For the purposes of manufacturing the GPUs, the limit is an optical one related to the equipment. It's not going to change much.
The interposer for Fiji did a few things to allow the whole assembly to exceed the reticle limit for the interposer. The interposer itself is larger, but the patterned area subject to optical limits does not cover the whole interposer. The GPU runs right up to the limit on one dimension, and the HBM stacks partially extend past the edge of the patterned region, taking some spacing pressure off of the GPU.
There are ways to expand the area of the interposer, with varying degrees of complication and risk.

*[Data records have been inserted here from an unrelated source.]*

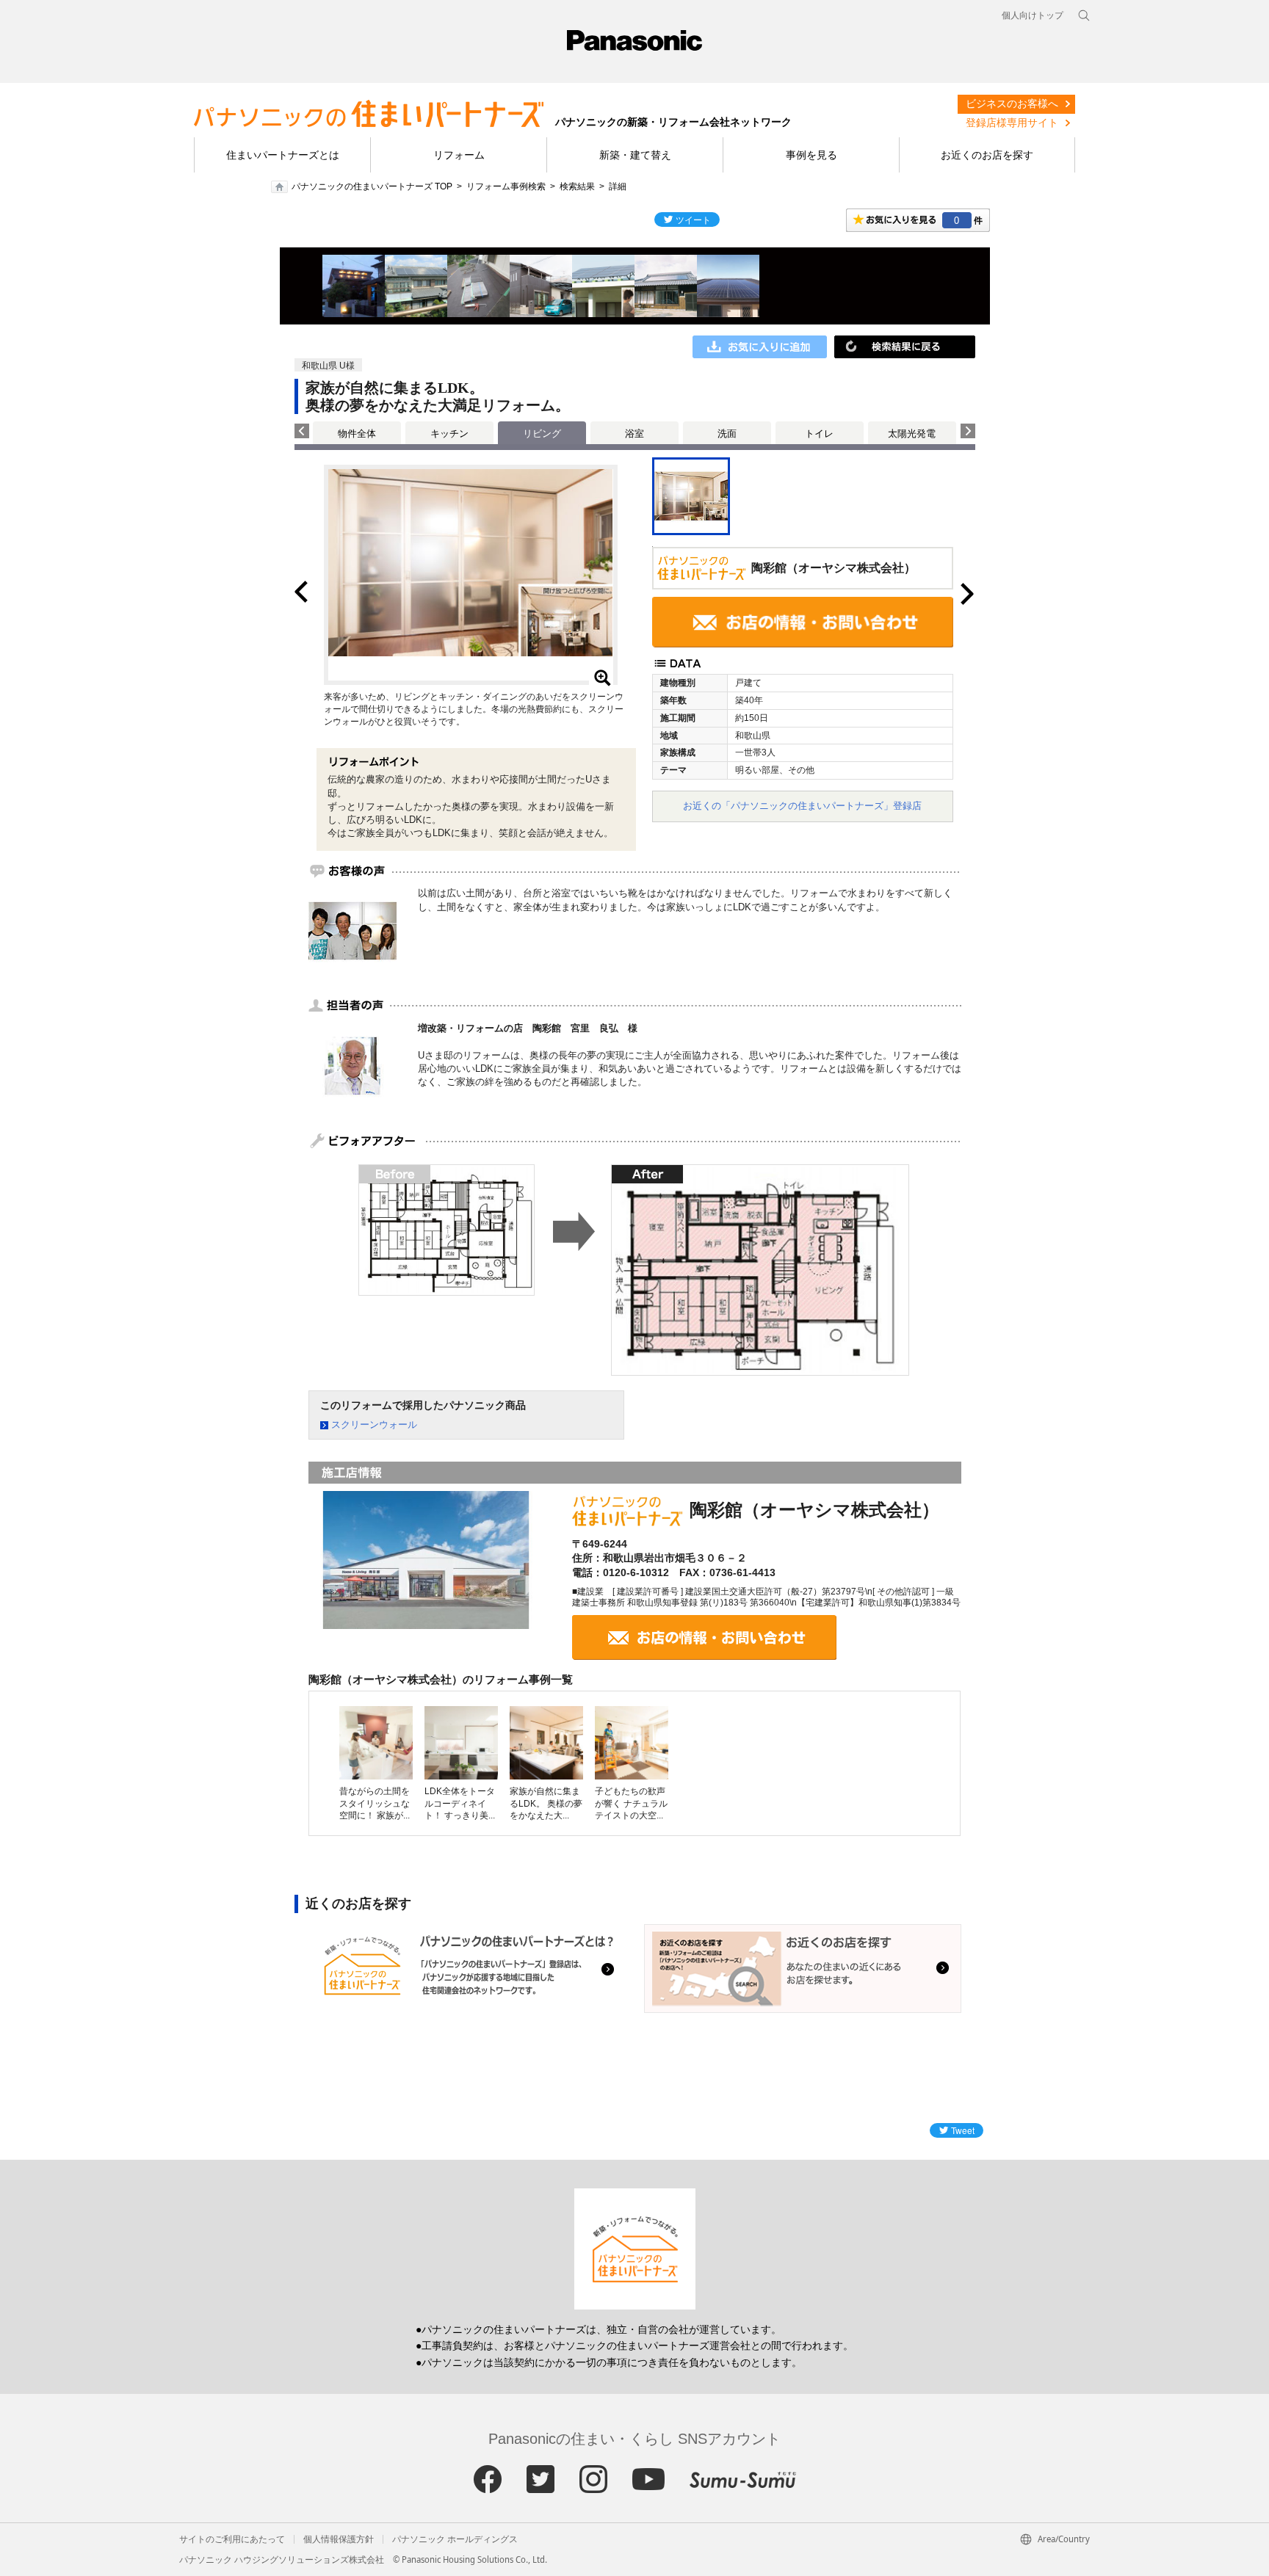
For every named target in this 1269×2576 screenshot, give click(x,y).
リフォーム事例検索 (506, 186)
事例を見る (811, 155)
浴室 (634, 433)
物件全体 (357, 433)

Some of TSMC's planned products for 2.5D integration might be expanding the limit, and others might be doing so as well as they get past the early implementations of the concept.
Reticle size should stay the same for all intends and purposes. But I haven't read anywhere, why HBM2 should be significantly bigger, quite the contrary, they're within the same JEDEC spec, not even officially named HBM2.

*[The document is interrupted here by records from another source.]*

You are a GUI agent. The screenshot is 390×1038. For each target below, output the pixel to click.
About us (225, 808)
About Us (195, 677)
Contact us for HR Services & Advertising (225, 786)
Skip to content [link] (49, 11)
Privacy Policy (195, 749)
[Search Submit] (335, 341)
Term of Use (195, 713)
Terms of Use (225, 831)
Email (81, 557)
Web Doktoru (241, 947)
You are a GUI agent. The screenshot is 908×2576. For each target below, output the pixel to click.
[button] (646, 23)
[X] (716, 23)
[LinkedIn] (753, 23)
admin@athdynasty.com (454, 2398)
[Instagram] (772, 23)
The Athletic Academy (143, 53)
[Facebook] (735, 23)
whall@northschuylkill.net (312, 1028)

What was called HBM2 is a separate revision of the spec, but it the package is defined to be larger than the early version of the memory used by Fiji.

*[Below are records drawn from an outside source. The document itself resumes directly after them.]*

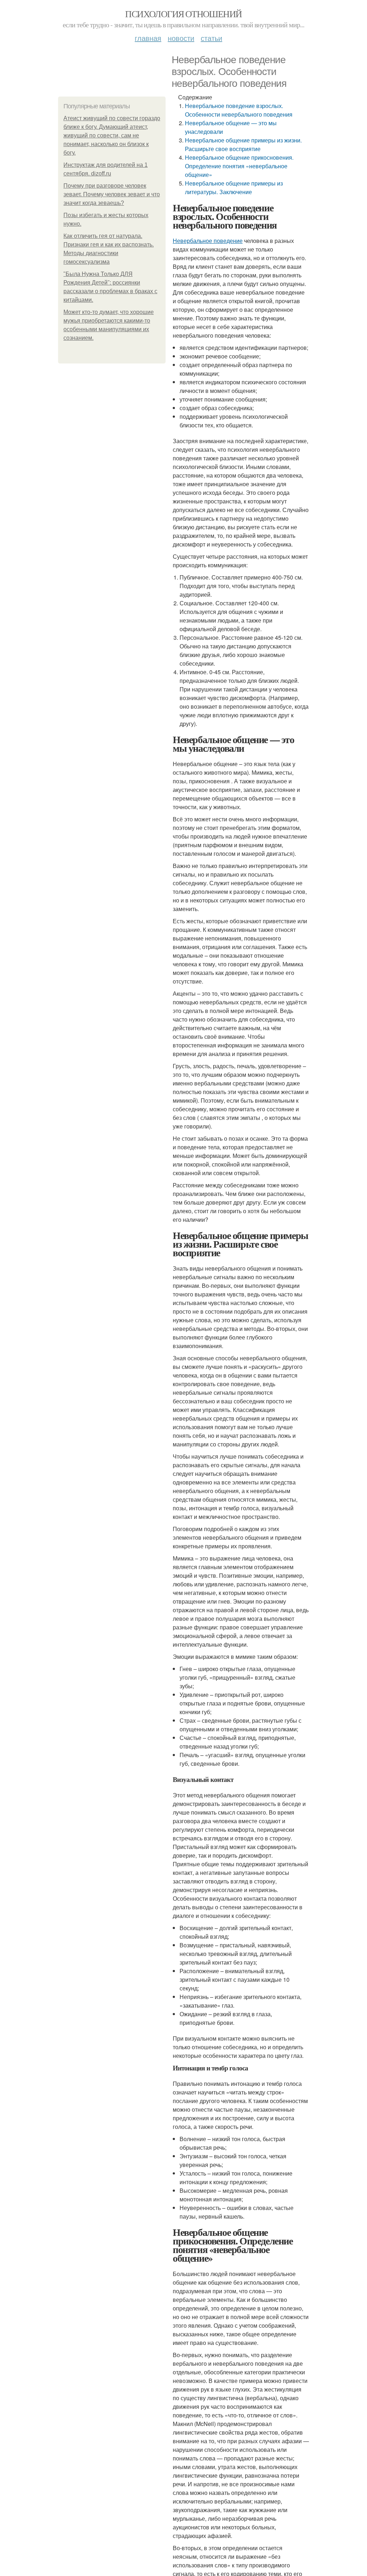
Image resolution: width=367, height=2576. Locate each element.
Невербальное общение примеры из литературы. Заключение (234, 187)
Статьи (211, 38)
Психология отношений (183, 14)
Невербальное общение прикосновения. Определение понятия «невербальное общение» (239, 166)
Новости (181, 38)
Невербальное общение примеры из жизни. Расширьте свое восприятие (243, 144)
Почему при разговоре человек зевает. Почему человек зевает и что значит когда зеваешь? (111, 194)
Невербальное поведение (208, 240)
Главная (148, 38)
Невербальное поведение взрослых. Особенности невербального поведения (238, 110)
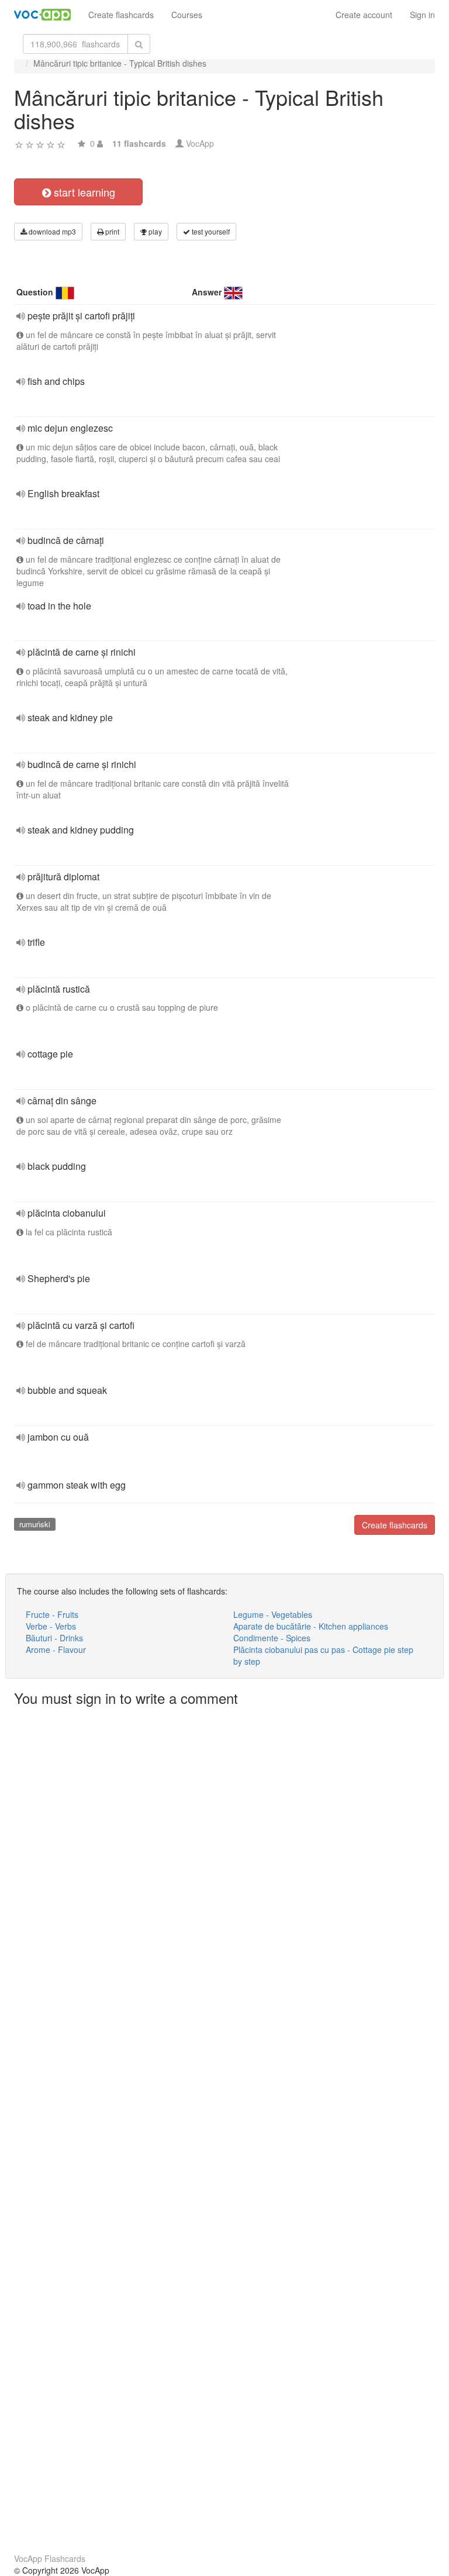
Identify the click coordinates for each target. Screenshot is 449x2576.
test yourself (210, 231)
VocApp (200, 143)
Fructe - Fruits (52, 1614)
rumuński (34, 1524)
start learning (83, 191)
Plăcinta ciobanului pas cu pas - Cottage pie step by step (323, 1655)
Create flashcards (121, 14)
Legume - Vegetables (272, 1614)
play (154, 231)
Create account (364, 14)
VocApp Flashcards (49, 2558)
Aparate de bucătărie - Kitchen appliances (310, 1626)
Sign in (422, 14)
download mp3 (51, 231)
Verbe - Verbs (51, 1626)
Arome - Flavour (56, 1649)
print (111, 231)
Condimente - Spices (271, 1638)
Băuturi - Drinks (54, 1638)
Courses (186, 14)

http://www.anandtech.com/show/9969/jedec-publishes-hbm2-specification
HBM2 memory stacks are not only faster and more capacious than HBM1 KGSDs, but they are also larger. SK Hynix’s HBM1 package has dimensions of 5.48 mm × 7.29 mm (39.94 mm2). The company’s HBM2 chip will have dimensions of 7.75 mm × 11.87 mm (91.99 mm2). Besides, HBM2 stacks will also be higher (0.695 mm/0.72 mm/0.745 mm vs. 0.49 mm) than HBM1 KGSDs, which may require developers of ASICs (e.g., GPUs) to install a heat-spreader on their SiPs to compensate for any differences in height between the memory stacks and GPU die, to protect the DRAM, and to guarantee sufficient cooling for high bandwidth memory.